Description
A .NET 10 process on Linux can hang permanently when the DOTNET_PerfMapEnabled code path is active (env var or runtime-enabled via the Diagnostics Server IPC, e.g. dotnet-trace --enable-perfmap). The hang is a three-way deadlock between the GC suspension machinery, CodeFragmentHeap::m_Lock, and PerfMap::s_csPerfMap, triggered while a virtual-call-stub resolve worker is generating a new resolve stub.
The two locks are taken in the wrong order with respect to GC-mode handling:
CodeFragmentHeap::m_Lock is constructed with CRST_UNSAFE_ANYMODE, so acquiring it does not toggle the calling thread to preemptive GC.
PerfMap::s_csPerfMap is constructed with CRST_DEFAULT (no flags), so acquiring it does toggle a cooperative thread to preemptive via Thread::RareDisablePreemptiveGC, which can block while a GC suspension is in progress.
The result: a cooperative thread holding m_Lock calls into PerfMap, gets stuck inside RareDisablePreemptiveGC waiting for the GC to finish — but the GC is waiting for that same thread to reach a safe point, and every other thread that needs to allocate a stub is queued behind the held m_Lock.
Reproduction Steps
Likely synthetic repro recipe:
- Run any .NET 10 Linux x64 workload with PerfMap enabled (
DOTNET_PerfMapEnabled=1, or attach with dotnet-trace collect -p <pid> --enable-perfmap).

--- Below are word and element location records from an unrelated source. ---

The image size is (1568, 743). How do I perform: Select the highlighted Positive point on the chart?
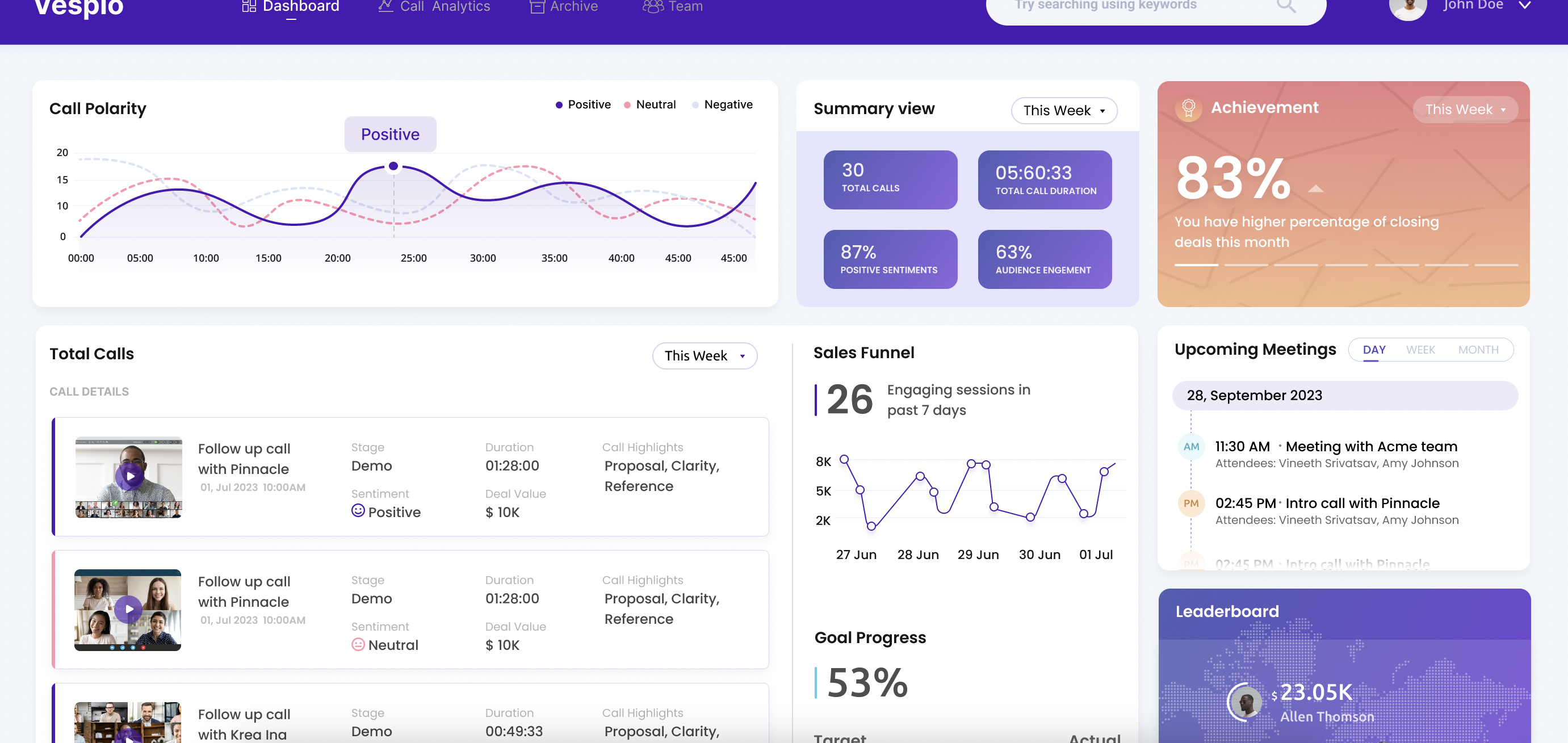coord(393,166)
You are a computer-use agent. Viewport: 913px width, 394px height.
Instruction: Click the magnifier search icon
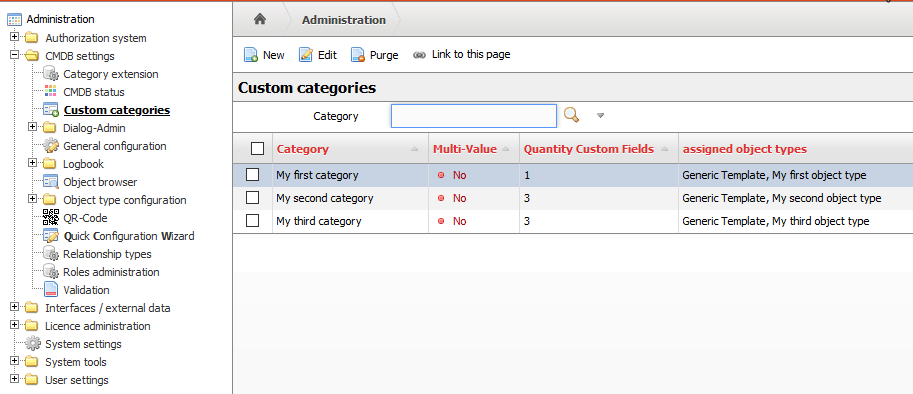572,115
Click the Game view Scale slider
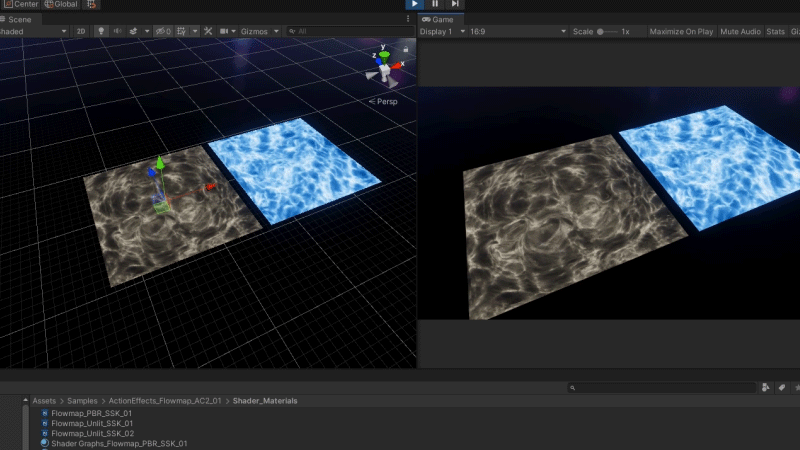Image resolution: width=800 pixels, height=450 pixels. (x=606, y=31)
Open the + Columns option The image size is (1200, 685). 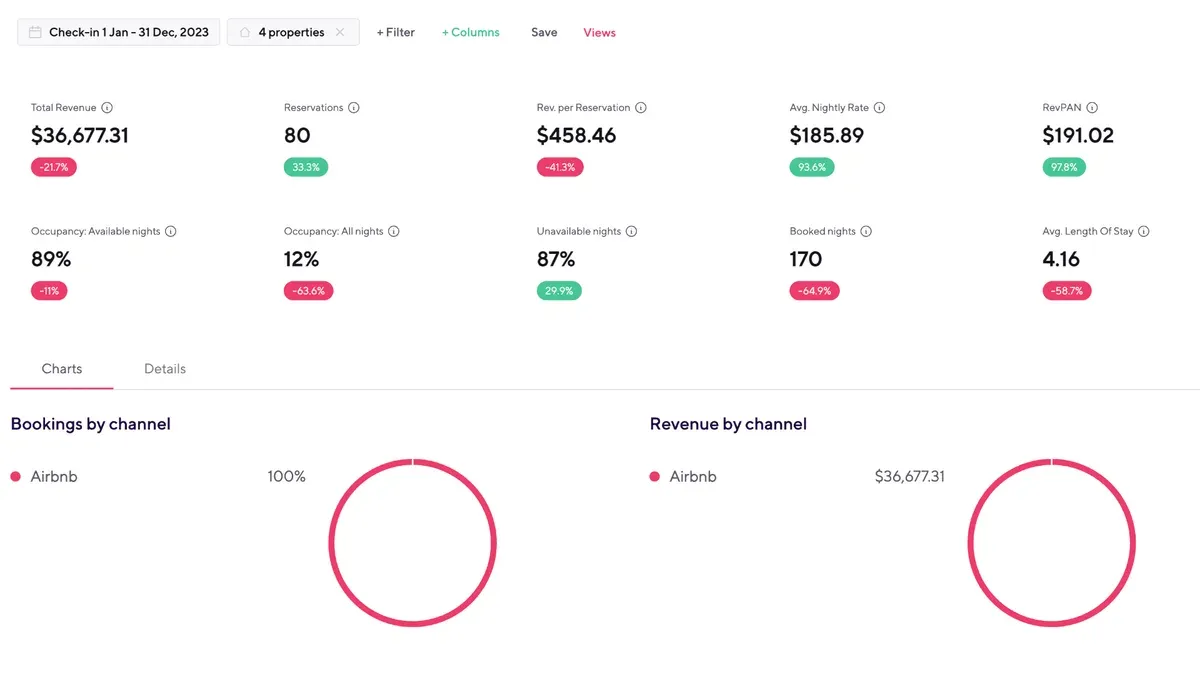point(471,32)
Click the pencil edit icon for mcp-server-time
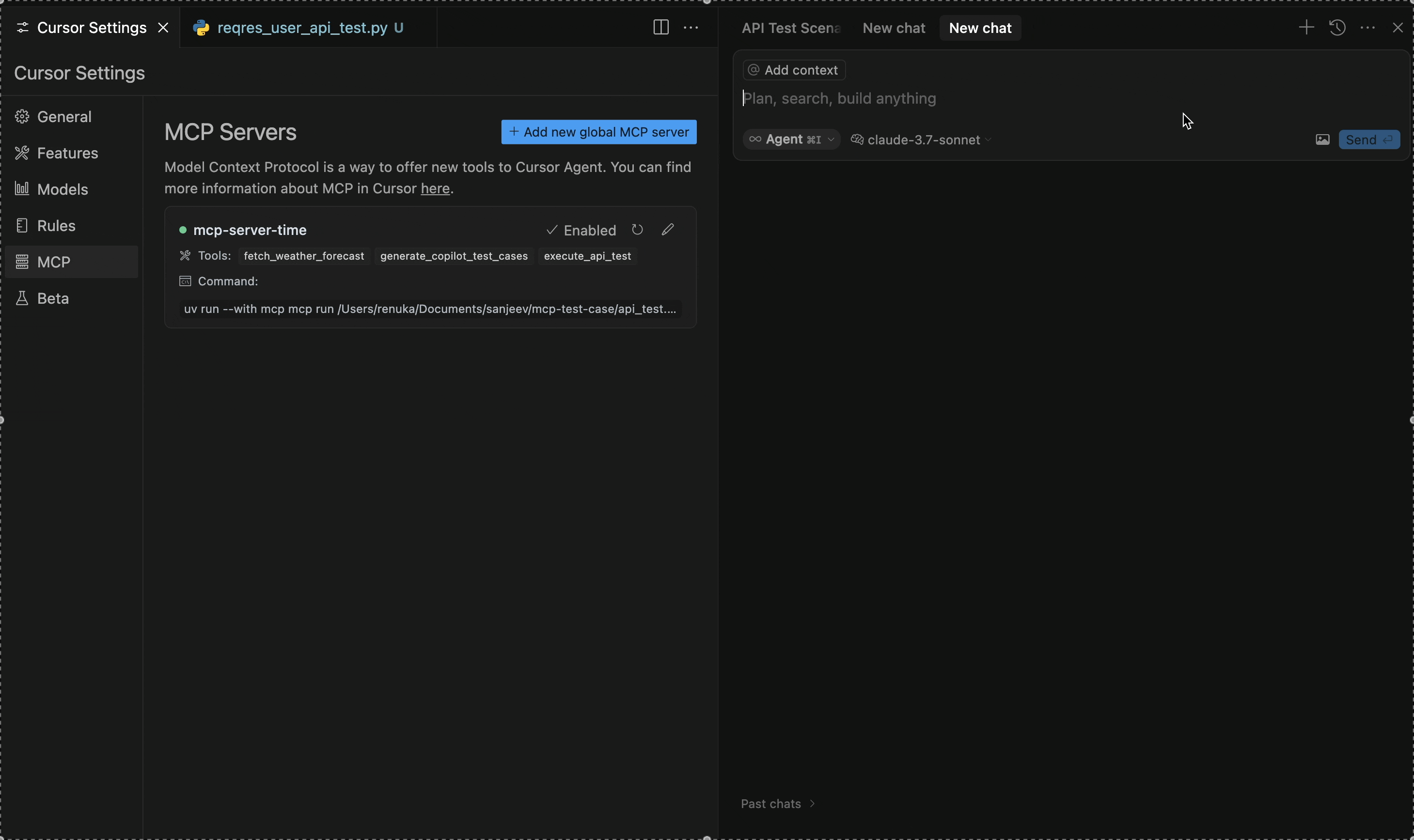 (668, 230)

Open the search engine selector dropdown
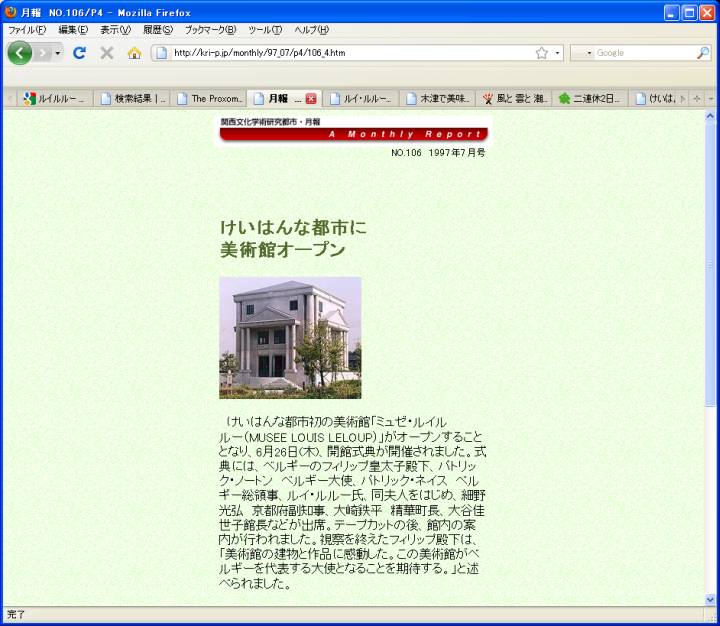(588, 53)
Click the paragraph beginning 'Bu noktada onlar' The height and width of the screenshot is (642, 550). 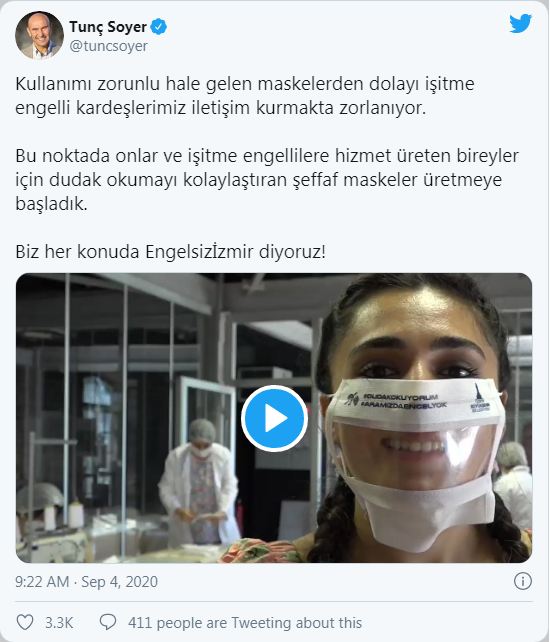pos(267,179)
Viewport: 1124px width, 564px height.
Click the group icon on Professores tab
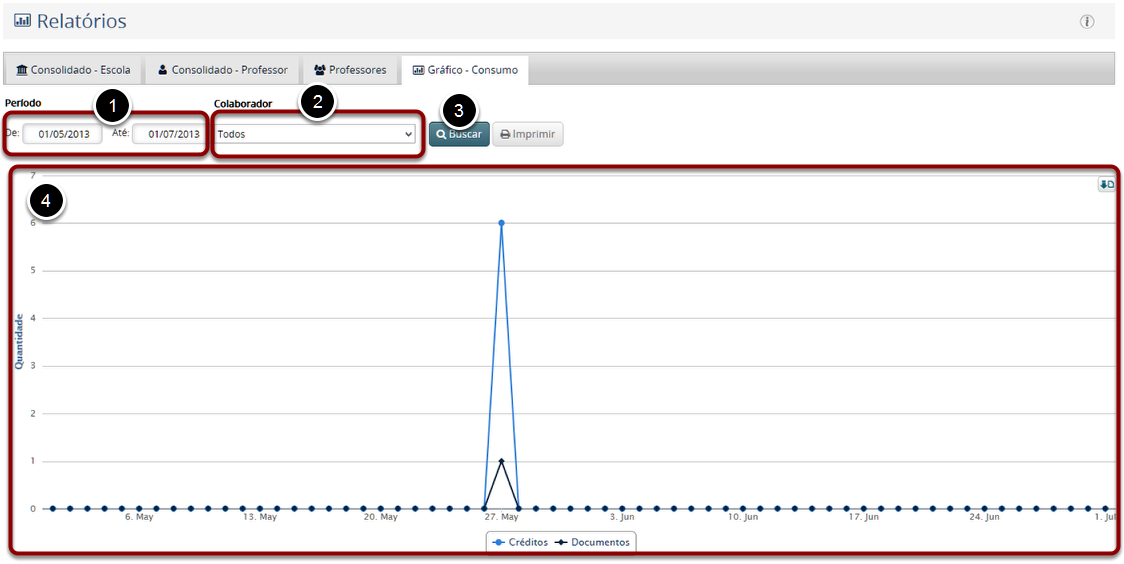(x=320, y=70)
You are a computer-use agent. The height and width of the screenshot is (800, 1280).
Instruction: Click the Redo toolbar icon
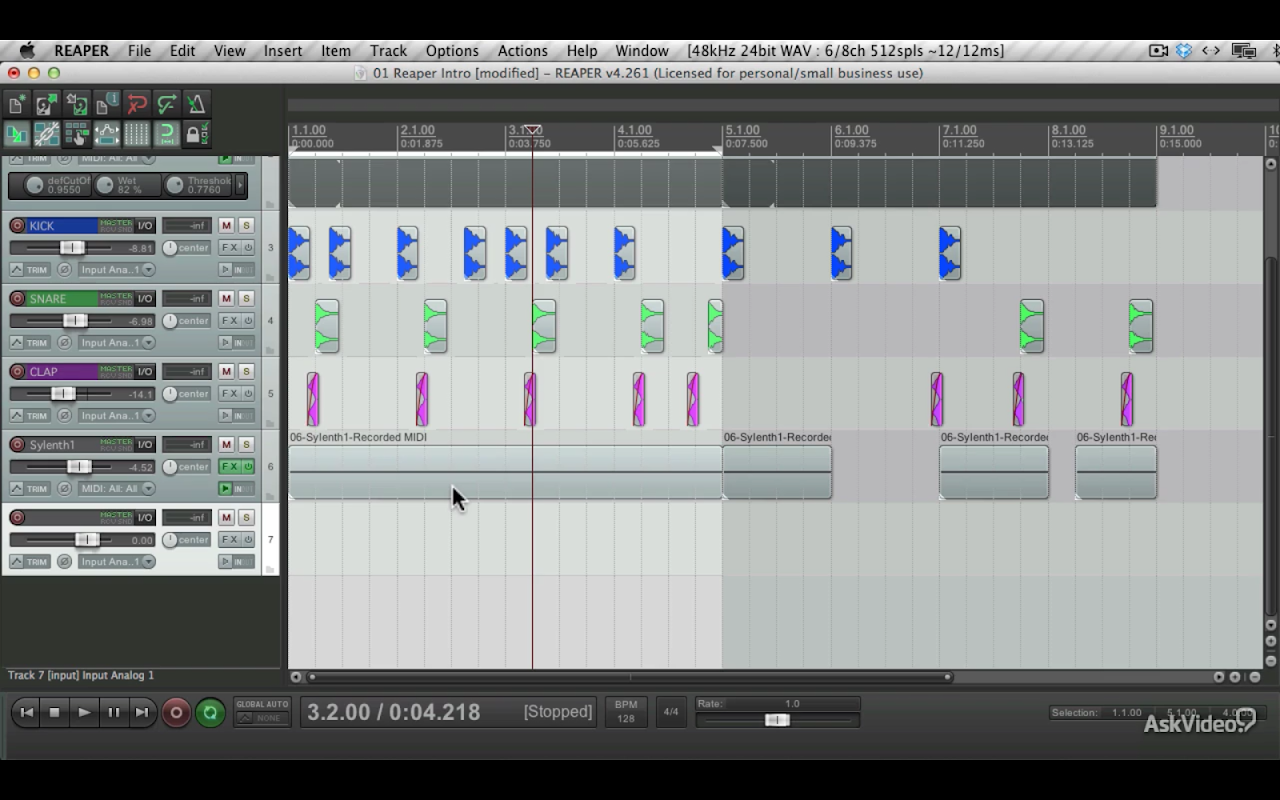coord(167,104)
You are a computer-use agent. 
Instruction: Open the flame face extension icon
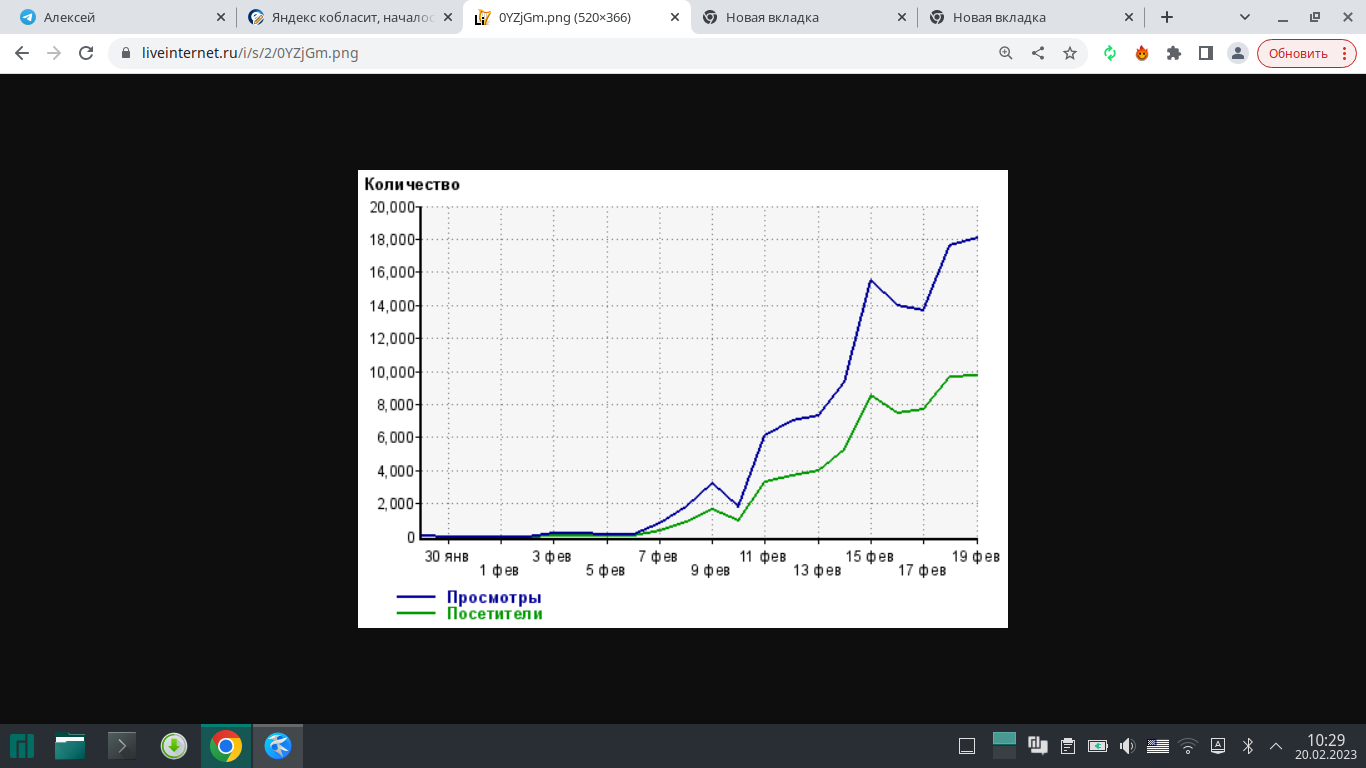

- Drive heavy virtual-call-stub creation (large numbers of polymorphic interface call sites being warmed up concurrently) while also driving allocation that forces frequent GCs.
- Eventually a cooperative thread is suspended inside
PerfMap::LogStubs -> s_csPerfMap while holding CodeFragmentHeap::m_Lock, and the process deadlocks.
Crash dumps available to debug this directly though.
Expected behavior
PerfMap logging on a stub-allocation path must not be able to deadlock with the GC.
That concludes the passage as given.